> [Assigned task]:
Begin with the first line of the entries below. Copy each line exactly, stopping after the one that contains "Task: Click the Ready indicator on pr3614 row".

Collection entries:
*****

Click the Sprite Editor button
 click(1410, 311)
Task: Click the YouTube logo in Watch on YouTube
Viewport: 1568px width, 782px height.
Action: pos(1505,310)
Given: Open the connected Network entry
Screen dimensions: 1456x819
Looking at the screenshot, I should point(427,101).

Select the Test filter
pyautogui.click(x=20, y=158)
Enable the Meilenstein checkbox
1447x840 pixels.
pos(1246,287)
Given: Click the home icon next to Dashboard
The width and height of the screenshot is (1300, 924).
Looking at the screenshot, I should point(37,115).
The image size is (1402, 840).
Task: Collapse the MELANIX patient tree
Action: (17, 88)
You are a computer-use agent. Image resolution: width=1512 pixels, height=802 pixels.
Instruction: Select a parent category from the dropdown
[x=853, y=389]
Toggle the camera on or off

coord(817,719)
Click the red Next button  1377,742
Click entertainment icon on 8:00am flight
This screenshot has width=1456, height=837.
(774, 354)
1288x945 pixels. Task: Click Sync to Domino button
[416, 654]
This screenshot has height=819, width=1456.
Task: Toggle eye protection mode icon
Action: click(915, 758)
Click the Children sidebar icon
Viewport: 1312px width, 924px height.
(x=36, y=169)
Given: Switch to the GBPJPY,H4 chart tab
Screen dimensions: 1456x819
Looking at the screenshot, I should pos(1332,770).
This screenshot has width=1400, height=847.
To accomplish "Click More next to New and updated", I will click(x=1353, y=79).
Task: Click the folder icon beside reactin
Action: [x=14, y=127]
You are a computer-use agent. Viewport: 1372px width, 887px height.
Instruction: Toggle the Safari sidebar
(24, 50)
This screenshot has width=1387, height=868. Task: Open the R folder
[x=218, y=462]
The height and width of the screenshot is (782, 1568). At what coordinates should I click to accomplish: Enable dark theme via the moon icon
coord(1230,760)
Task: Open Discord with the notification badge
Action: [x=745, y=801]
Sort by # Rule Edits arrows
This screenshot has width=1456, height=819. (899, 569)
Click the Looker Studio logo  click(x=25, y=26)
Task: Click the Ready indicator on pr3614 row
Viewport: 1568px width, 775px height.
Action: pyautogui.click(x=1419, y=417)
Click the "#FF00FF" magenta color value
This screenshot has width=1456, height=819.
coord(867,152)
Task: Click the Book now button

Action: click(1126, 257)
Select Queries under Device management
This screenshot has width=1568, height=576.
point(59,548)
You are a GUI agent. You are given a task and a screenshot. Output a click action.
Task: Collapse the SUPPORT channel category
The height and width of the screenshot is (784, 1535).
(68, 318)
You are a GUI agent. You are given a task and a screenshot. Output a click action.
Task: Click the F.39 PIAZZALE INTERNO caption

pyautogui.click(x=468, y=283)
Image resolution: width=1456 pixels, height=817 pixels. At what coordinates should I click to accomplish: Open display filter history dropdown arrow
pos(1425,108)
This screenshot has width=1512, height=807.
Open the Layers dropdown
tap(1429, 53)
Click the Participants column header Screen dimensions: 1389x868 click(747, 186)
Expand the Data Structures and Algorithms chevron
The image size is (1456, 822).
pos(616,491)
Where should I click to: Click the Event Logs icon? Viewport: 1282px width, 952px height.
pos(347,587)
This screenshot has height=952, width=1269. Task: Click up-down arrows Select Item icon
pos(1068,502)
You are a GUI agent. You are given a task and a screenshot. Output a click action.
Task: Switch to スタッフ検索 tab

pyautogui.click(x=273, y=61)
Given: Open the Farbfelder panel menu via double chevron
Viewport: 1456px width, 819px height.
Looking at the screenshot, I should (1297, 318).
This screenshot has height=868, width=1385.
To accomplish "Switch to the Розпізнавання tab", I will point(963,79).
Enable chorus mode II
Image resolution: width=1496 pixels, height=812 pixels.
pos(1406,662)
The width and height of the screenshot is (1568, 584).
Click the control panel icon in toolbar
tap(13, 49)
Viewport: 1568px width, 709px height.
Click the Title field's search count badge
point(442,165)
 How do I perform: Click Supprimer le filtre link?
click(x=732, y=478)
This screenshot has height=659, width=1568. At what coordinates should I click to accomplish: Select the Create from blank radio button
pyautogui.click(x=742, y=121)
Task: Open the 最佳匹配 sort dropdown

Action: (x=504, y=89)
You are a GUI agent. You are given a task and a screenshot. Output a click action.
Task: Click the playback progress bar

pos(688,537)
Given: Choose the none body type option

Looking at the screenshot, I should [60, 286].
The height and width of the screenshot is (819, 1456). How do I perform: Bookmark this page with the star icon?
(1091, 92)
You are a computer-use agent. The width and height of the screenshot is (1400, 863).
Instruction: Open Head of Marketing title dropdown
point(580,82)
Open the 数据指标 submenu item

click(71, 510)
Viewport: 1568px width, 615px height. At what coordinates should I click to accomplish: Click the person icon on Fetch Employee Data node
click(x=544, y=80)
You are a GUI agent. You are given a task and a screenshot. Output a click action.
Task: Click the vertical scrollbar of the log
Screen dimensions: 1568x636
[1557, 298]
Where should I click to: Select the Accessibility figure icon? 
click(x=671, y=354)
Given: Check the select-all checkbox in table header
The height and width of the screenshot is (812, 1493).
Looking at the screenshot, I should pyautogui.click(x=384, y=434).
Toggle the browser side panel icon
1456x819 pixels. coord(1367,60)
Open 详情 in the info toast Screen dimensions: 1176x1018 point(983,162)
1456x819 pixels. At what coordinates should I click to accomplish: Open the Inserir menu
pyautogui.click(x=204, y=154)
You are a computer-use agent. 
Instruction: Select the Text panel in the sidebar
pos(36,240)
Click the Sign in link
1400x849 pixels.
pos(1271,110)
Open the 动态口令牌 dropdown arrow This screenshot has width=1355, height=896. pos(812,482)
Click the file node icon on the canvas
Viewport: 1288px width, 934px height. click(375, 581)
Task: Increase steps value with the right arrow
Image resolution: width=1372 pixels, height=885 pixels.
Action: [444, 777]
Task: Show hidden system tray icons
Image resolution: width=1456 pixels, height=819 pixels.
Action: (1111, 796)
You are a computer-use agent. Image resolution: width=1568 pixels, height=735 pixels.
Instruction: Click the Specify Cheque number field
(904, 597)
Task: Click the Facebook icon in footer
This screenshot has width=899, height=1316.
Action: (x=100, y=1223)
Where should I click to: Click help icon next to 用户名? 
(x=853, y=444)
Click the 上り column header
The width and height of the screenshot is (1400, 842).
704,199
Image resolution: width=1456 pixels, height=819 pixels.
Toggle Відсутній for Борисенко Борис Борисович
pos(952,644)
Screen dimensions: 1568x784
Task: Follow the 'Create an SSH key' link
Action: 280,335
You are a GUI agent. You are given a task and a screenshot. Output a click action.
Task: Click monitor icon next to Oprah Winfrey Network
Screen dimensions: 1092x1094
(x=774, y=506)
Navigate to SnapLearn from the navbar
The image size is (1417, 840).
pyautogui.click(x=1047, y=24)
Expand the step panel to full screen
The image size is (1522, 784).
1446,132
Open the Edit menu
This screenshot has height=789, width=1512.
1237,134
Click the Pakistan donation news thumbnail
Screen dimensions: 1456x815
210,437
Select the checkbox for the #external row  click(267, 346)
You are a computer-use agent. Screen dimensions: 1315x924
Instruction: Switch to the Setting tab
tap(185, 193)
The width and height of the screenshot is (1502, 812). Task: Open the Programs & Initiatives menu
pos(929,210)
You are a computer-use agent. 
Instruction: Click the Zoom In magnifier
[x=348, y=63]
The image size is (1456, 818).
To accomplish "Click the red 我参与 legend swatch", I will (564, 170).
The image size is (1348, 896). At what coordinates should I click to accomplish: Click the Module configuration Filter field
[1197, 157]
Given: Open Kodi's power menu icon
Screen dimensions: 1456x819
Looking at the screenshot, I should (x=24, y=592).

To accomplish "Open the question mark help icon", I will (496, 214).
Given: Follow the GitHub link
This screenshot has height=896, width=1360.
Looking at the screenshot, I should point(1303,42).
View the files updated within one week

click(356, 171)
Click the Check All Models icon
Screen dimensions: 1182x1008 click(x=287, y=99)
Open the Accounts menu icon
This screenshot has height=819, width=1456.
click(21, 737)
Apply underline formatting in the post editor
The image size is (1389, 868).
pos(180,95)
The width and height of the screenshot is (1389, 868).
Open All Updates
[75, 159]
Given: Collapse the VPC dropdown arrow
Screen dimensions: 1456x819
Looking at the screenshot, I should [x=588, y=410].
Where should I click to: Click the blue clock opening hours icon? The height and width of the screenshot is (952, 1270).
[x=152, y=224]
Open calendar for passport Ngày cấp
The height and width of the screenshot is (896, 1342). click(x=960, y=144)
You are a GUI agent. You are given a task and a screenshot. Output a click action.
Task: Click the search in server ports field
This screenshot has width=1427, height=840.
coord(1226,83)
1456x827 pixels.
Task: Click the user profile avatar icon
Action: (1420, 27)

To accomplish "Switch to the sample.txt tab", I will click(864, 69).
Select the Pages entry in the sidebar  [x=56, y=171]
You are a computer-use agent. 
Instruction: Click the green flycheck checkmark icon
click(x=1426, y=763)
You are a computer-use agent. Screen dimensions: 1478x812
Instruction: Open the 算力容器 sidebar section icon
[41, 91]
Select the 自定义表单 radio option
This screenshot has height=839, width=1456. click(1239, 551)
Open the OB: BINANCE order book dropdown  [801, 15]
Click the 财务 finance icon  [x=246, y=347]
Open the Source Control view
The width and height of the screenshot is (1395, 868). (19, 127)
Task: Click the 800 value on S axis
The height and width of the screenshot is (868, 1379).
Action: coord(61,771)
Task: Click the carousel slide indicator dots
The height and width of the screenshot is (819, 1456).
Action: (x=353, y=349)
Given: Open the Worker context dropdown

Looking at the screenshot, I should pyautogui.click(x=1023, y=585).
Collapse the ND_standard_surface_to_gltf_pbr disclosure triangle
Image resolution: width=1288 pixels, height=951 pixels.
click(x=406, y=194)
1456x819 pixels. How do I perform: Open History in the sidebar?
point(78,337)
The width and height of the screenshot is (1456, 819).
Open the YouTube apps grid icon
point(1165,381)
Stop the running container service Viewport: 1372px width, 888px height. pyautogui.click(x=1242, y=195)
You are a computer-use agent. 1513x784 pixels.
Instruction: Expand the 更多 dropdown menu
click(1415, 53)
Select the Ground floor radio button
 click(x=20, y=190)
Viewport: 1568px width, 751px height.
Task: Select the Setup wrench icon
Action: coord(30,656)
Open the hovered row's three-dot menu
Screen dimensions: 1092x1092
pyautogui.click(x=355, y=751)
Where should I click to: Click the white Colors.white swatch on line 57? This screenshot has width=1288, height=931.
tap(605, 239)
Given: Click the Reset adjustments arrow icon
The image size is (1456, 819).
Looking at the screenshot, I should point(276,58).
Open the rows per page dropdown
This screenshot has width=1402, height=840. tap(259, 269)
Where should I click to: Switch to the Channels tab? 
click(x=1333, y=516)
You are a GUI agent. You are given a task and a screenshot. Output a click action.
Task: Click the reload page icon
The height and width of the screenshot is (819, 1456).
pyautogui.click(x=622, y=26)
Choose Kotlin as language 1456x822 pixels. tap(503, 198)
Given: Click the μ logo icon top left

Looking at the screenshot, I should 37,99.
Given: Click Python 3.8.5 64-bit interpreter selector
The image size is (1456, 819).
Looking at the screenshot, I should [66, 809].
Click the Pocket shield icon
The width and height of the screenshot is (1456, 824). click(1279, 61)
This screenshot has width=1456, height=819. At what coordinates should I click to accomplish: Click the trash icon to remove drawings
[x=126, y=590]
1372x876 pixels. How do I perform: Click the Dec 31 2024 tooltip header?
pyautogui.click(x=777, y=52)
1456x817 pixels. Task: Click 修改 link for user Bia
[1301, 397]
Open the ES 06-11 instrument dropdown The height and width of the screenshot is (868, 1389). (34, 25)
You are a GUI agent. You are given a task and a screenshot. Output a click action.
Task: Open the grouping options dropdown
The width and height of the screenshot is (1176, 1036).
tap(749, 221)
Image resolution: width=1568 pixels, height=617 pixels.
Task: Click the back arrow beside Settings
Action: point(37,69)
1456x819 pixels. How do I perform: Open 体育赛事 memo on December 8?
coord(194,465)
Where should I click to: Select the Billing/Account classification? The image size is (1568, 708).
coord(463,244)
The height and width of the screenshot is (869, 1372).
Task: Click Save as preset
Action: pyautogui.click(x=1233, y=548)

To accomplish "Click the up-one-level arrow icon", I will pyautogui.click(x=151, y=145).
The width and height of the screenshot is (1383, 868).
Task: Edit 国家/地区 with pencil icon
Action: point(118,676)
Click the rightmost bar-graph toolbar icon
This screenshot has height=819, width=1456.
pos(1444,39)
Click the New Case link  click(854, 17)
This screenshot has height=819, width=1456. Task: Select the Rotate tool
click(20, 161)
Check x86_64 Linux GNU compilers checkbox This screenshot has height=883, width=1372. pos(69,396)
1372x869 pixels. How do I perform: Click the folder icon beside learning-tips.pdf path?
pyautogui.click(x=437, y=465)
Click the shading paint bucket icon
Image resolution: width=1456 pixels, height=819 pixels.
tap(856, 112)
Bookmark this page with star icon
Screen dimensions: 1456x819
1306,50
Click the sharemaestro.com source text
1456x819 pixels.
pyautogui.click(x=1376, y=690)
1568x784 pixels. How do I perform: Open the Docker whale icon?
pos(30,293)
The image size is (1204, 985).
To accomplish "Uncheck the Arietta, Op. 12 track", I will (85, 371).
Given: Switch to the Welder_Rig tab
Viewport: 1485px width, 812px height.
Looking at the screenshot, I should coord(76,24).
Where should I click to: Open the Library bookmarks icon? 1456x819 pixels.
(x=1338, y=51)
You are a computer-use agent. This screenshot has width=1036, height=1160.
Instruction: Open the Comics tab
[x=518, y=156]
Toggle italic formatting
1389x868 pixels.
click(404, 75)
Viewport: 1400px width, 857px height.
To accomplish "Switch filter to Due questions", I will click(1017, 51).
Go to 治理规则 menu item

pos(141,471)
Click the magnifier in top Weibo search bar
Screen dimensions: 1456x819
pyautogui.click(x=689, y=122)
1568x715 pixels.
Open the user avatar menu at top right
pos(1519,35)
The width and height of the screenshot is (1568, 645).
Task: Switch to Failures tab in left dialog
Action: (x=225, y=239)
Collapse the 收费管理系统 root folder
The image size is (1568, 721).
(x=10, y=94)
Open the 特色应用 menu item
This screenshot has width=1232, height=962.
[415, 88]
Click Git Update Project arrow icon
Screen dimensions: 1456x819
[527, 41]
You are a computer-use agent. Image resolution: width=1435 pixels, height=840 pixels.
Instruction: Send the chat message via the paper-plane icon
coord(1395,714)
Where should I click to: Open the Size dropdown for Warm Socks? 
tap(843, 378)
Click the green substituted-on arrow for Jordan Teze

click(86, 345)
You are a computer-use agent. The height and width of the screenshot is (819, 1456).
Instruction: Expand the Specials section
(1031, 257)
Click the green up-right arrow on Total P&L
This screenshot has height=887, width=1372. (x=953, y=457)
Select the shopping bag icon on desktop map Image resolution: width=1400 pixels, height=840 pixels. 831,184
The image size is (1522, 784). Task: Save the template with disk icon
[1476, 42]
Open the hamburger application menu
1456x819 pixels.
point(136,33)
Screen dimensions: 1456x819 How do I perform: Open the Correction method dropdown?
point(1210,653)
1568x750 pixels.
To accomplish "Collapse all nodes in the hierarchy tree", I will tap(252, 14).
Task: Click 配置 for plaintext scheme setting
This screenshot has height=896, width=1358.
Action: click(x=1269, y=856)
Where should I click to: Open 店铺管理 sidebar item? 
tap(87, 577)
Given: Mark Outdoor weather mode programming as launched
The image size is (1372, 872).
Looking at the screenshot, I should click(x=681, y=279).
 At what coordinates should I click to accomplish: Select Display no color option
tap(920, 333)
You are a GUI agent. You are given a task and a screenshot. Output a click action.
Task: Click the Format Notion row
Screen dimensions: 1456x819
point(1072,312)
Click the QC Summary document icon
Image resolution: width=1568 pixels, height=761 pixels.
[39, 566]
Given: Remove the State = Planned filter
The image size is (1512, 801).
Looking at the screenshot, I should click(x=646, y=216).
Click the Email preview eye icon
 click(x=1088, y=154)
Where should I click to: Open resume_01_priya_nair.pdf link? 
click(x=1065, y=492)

*****

> [Exercise output]:
Click the Sprite Editor button
 click(1410, 311)
Task: Click the YouTube logo in Watch on YouTube
Viewport: 1568px width, 782px height.
Action: pos(1505,310)
Given: Open the connected Network entry
Screen dimensions: 1456x819
Looking at the screenshot, I should point(427,101).

Select the Test filter
pyautogui.click(x=20, y=158)
Enable the Meilenstein checkbox
1447x840 pixels.
pos(1246,287)
Given: Click the home icon next to Dashboard
The width and height of the screenshot is (1300, 924).
Looking at the screenshot, I should point(37,115).
The image size is (1402, 840).
Task: Collapse the MELANIX patient tree
Action: (17, 88)
You are a computer-use agent. Image resolution: width=1512 pixels, height=802 pixels.
Instruction: Select a parent category from the dropdown
[x=853, y=389]
Toggle the camera on or off

coord(817,719)
Click the red Next button  1377,742
Click entertainment icon on 8:00am flight
This screenshot has width=1456, height=837.
(774, 354)
1288x945 pixels. Task: Click Sync to Domino button
[416, 654]
This screenshot has height=819, width=1456.
Task: Toggle eye protection mode icon
Action: click(915, 758)
Click the Children sidebar icon
Viewport: 1312px width, 924px height.
(x=36, y=169)
Given: Switch to the GBPJPY,H4 chart tab
Screen dimensions: 1456x819
Looking at the screenshot, I should pos(1332,770).
This screenshot has width=1400, height=847.
To accomplish "Click More next to New and updated", I will click(x=1353, y=79).
Task: Click the folder icon beside reactin
Action: [x=14, y=127]
You are a computer-use agent. Viewport: 1372px width, 887px height.
Instruction: Toggle the Safari sidebar
(24, 50)
This screenshot has width=1387, height=868. Task: Open the R folder
[x=218, y=462]
The height and width of the screenshot is (782, 1568). At what coordinates should I click to accomplish: Enable dark theme via the moon icon
coord(1230,760)
Task: Open Discord with the notification badge
Action: [x=745, y=801]
Sort by # Rule Edits arrows
This screenshot has width=1456, height=819. (899, 569)
Click the Looker Studio logo  click(x=25, y=26)
Task: Click the Ready indicator on pr3614 row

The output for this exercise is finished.